Mercredi, Kathleen Wynne a fait campagne à Hamilton dans la circonscription de la chef du NPD, Andrea Horwath.

Wynne prétend être la seule chef qualifiée face aux menaces amércaines

HAMILTON — La chef du Parti libéral de l’Ontario s’est rendue mercredi au coeur de la circonscription de sa rivale néo-démocrate, à Hamilton, où elle a déclaré qu’elle était la seule candidate de la campagne électorale capable de s’élever au-dessus des considérations idéologiques.

De son côté, la chef du Nouveau Parti démocratique, Andrea Horwath, a passé la journée à défendre la proximité du NPD avec les grandes centrales syndicales de l’Ontario.

Pendant ce temps, le camp progressiste-conservateur de Doug Ford a continué de promettre une plateforme électorale chiffrée avant la fin de la campagne électorale à laquelle il ne reste qu’une semaine.

Devant l’usine de l’aciérie Stelco, Kathleen Wynne s’en est pris à Mme Horwath et à M. Ford, qu’elle a qualifiés d’idéologues intransigeants sans expérience pour faire face aux menaces de tarifs douaniers américains sur l’acier.

Les États-Unis ont exclu le Canada de leurs tarifs sur les importations d’acier et d’aluminium, mais seulement de façon intérimaire. La période de grâce doit prendre fin vendredi, à moins qu’elle ne soit reconduite.

Alors que le gouvernement fédéral de Justin Trudeau a fait la plus grande partie du travail pour protéger l’industrie canadienne, Kathleen Wynne a voulu mettre de l’avant ses propres démarches. Elle a affirmé avoir rencontré 37 gouverneurs américains, des sénateurs, des élus du Congrès et d’importants membres de l’administration fédérale américaine pour expliquer l’impact qu’auraient ces tarifs douaniers sur les emplois des deux côtés de la frontière.

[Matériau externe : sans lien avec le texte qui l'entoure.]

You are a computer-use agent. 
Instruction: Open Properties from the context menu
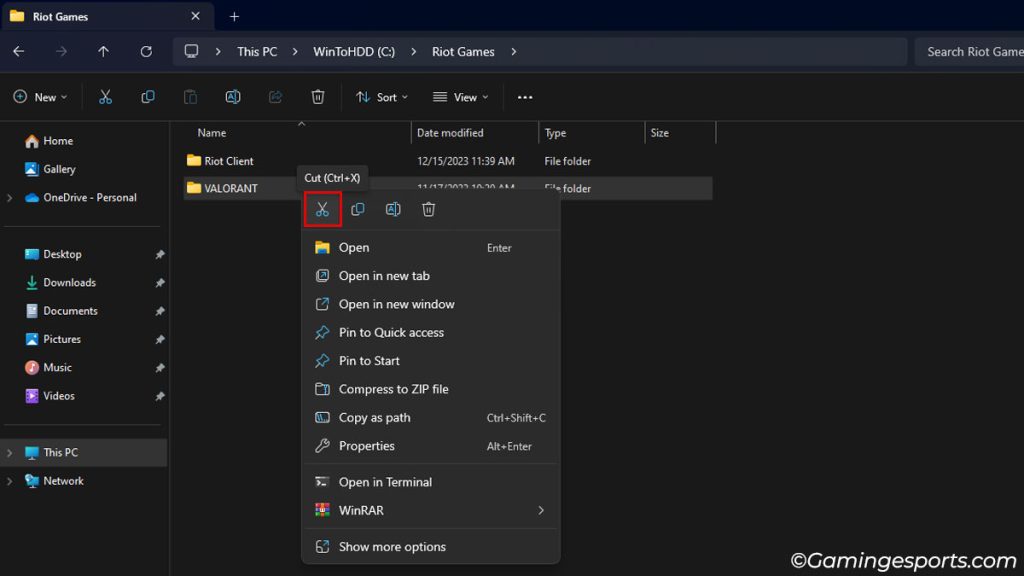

«  À une extrémité du spectre, on a Doug Ford qui a exprimé son admiration pour Donald Trump [...]. À l’autre extrémité du spectre, on a le NPD qui a historiquement toujours milité contre les accords de libre-échange.  »
Kathleen Wynne

D’après Mme Wynne, ni Doug Ford et son penchant pro-Trump, ni Andrea Horwath et ses positions contre le libre-échange ne peuvent défendre l’économie de l’Ontario.

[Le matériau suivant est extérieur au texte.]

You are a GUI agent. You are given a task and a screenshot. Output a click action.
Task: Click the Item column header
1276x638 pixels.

« À une extrémité du spectre, on a Doug Ford qui a exprimé son admiration pour Donald Trump, malgré le chaos et l’incertitude que son administration a causés en Ontario. À l’autre extrémité du spectre, on a le NPD qui a historiquement toujours milité contre les accords de libre-échange. Une position que j’estime rigide et peu pratique », a déclaré Mme Wynne, qui traîne en troisième place dans les intentions de vote, selon les plus récents sondages.

Chez les néo-démocrates, Andrea Horwath a défendu la soi-disant trop grande proximité de son parti avec les syndicats. Elle a nié les allégations concernant une relation financière entre le NPD et le fonds Cornerstone administré par huit syndicats. Selon les libéraux, Cornerstone aurait contribué financièrement à la campagne néo-démocrate.

Mme Horwath a contre-attaqué en soutenant que ce sont les libéraux qui accumulent les ententes avec des groupes d’intérêts depuis qu’ils sont au pouvoir.

Le Parti progressiste-conservateur a discrètement mis à jour sa plateforme électorale sur son site internet afin de détailler ses promesses de campagne.

Doug Ford a promis de présenter un programme chiffré avant le scrutin, sans préciser quand il le fera. Les électeurs ontariens sont appelés aux urnes le 7 juin.